Directions
Convert the lines running from the one containing "Open the hellow run configuration dropdown" through the end of the stored data, both ends included, into a JSON list of strings with one string per line, skipping any blank lines.

(Stored data)
--*--

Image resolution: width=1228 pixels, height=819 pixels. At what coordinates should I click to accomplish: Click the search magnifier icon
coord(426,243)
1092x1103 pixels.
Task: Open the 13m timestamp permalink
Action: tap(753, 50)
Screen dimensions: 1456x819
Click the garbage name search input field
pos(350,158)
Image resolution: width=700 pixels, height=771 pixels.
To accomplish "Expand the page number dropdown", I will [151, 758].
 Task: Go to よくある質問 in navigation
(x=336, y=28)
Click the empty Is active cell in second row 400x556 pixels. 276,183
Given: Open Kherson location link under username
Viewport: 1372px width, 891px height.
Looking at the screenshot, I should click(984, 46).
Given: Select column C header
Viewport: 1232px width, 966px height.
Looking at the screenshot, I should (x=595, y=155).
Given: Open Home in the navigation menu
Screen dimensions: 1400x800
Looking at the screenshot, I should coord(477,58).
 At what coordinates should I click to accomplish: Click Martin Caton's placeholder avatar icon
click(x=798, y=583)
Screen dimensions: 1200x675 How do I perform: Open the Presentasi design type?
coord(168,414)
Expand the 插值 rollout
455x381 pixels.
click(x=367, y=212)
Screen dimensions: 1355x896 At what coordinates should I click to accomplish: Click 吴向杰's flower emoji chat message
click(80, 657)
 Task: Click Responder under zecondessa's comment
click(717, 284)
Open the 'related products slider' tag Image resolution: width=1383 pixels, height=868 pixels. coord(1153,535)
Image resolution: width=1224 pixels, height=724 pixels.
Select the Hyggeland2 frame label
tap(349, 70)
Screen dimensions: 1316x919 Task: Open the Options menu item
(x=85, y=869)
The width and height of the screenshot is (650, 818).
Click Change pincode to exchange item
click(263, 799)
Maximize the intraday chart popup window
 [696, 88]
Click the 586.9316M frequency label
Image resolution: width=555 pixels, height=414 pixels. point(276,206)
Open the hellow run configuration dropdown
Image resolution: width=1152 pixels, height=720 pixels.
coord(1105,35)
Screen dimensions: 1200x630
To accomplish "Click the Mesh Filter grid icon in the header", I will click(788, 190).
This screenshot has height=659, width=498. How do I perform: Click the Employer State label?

--*--

Correct answer
[
  "Open the hellow run configuration dropdown",
  "Image resolution: width=1152 pixels, height=720 pixels.",
  "coord(1105,35)",
  "Screen dimensions: 1200x630",
  "To accomplish \"Click the Mesh Filter grid icon in the header\", I will click(788, 190).",
  "This screenshot has height=659, width=498. How do I perform: Click the Employer State label?"
]